The legal framework for resolving Elmore's appeal is largely settled. The Fourth Amendment, it is well understood, requires that a search warrant be supported by probable cause. See U.S. CONST. amend. IV. But it is silent as to the remedy afforded one whose property is searched or seized subject to a warrant lacking probable cause. To enforce the Constitution's probable-cause requirement, the Supreme Court long ago recognized the exclusionary rule—that is, the rule that bars courts from allowing unlawfully seized evidence to be used in a criminal trial—as the "principal judicial remedy" for Fourth Amendment violations by federal officers. Utah v. Strieff , 579 U.S. 232, 136 S. Ct. 2056, 2061, 195 L.Ed.2d 400 (2016) ; see also Weeks v. United States, 232 U.S. 383, 398, 34 S.Ct. 341, 58 L.Ed. 652 (1914). Application of the exclusionary rule, however, is a "last resort," not an immediate impulse. Herring v. United States , 555 U.S. 135, 140, 129 S.Ct. 695, 172 L.Ed.2d 496 (2009) (quoting Hudson v. Michigan , 547 U.S. 586, 591, 126 S.Ct. 2159, 165 L.Ed.2d 56 (2006) ); see also Davis v. United States , 564 U.S. 229, 237, 131 S.Ct. 2419, 180 L.Ed.2d 285 (2011) ("[S]ociety must swallow this bitter pill ... only as a last resort.") (cleaned up); Pa. Bd. of Prob. & Parole v. Scott , 524 U.S. 357, 364–65, 118 S.Ct. 2014, 141 L.Ed.2d 344 (1998) (observing that the exclusionary rule's "costly toll upon truth-seeking and law enforcement objectives presents a high obstacle for those urging application of the rule" (cleaned up)). That is so in part because exclusion is not an individual right, but rather a judicially crafted means of preventing future Fourth Amendment violations. Herring , 555 U.S. at 139–41, 129 S.Ct. 695. As a result, the rule's "reach" is limited by its "deterrence rationale," United States v. Clariot , 655 F.3d 550, 553 (6th Cir. 2011), meaning it "does not apply when the costs of exclusion outweigh its deterrent benefits," Strieff , 136 S. Ct. at 2059 ; see also Herring , 555 U.S. at 143, 129 S.Ct. 695 (emphasizing that the rule seeks to curtail "intentional conduct that was patently unconstitutional").

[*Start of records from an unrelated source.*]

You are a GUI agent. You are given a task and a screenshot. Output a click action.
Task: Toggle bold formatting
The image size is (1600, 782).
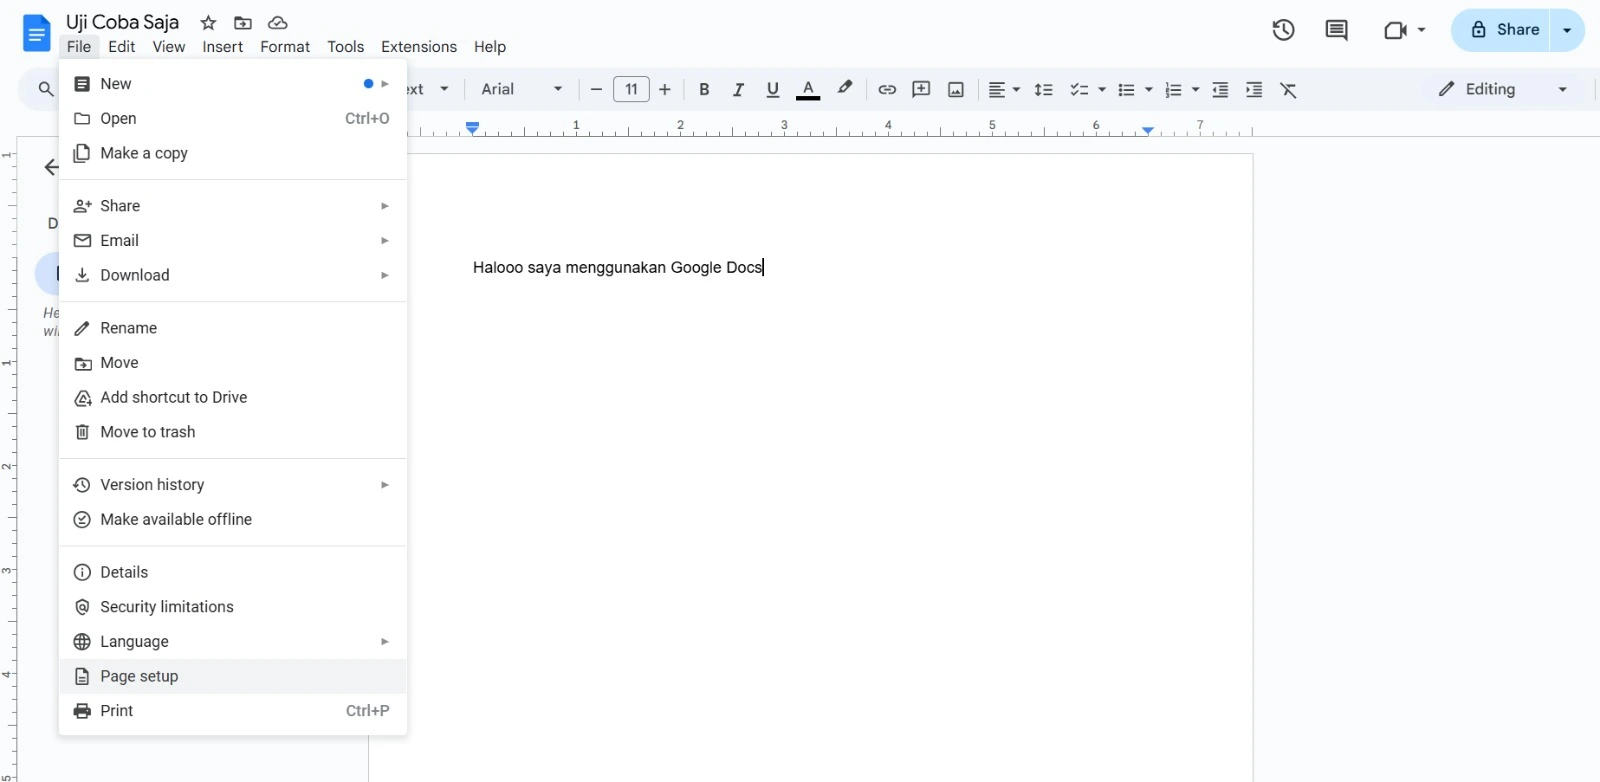point(704,90)
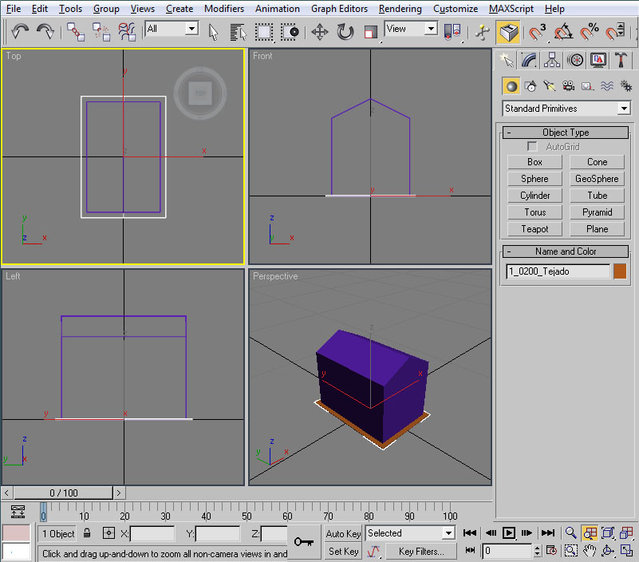Open the Standard Primitives dropdown

point(566,108)
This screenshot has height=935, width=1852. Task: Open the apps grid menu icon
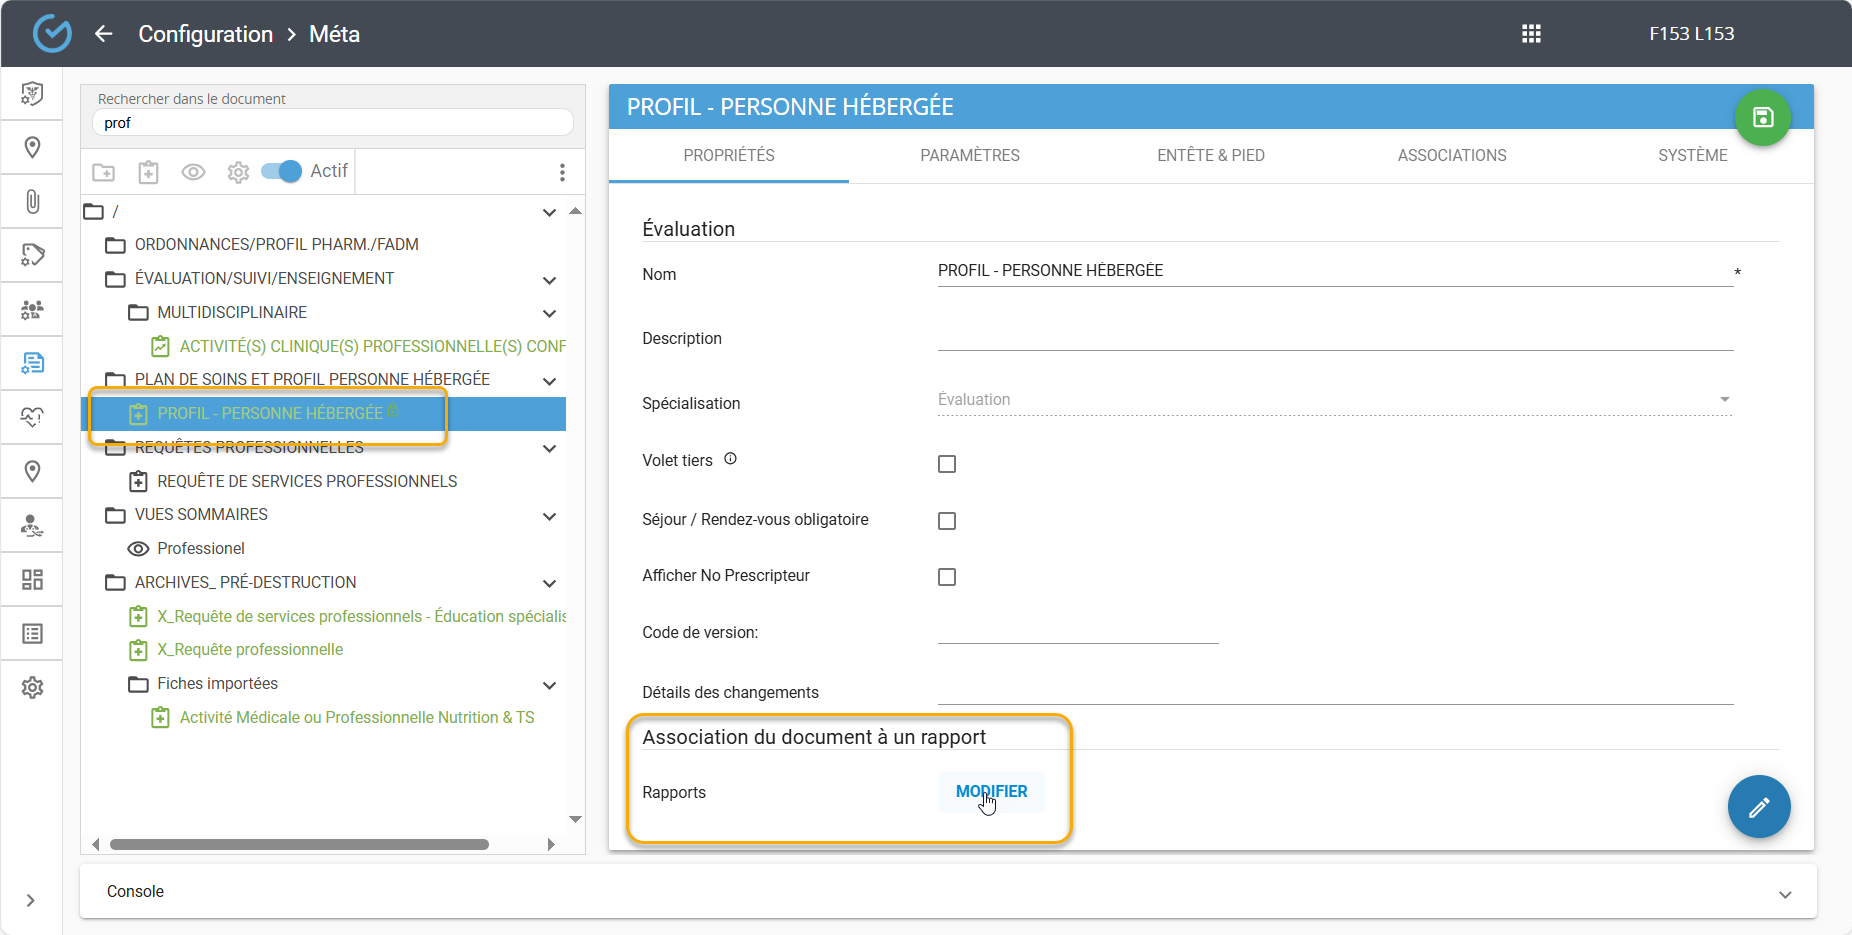1531,34
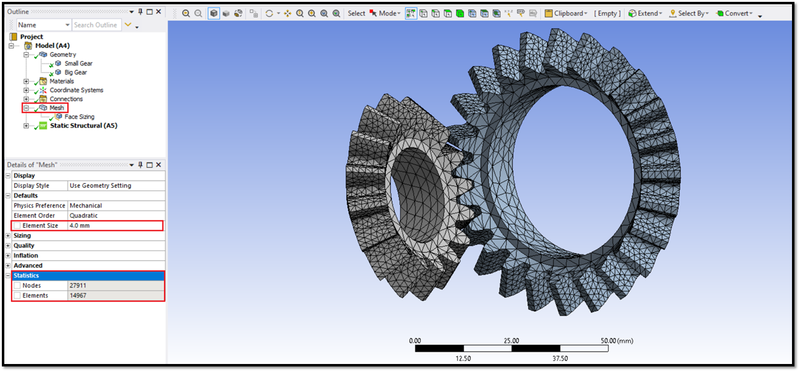Select the green Face selection filter icon

tap(447, 13)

These principles inspired an "offshoot" of the exclusionary rule (and a colorful legal metaphor): the fruit-of-the-poisonous tree doctrine. United States v. Leake , 95 F.3d 409, 411 (6th Cir. 1996). In a nutshell, this doctrine counsels for the exclusion of evidence "derived from information or items obtained in [an illegal] search." See id. (citing Murray v. United States , 487 U.S. 533, 536–37, 108 S.Ct. 2529, 101 L.Ed.2d 472 (1988) ). As the use of the word "derived" suggests, the doctrine extends to evidence not directly obtained in an illegal search. But in keeping with the deterrence rationale for the exclusionary rule, derivative evidence will not be suppressed where the causal connection between challenged evidence and the constitutional violation is remote or attenuated. Hudson , 547 U.S. at 593, 126 S.Ct. 2159. That is so because "there is little to deter if the officers’ conduct is not the ‘unattenuated caus[e] of the evidentiary discovery." Clariot , 655 F.3d at 553 (quoting Hudson , 547 U.S. at 594, 126 S.Ct. 2159 ). In this vein, to determine whether evidence should be excluded as fruit of the poisonous...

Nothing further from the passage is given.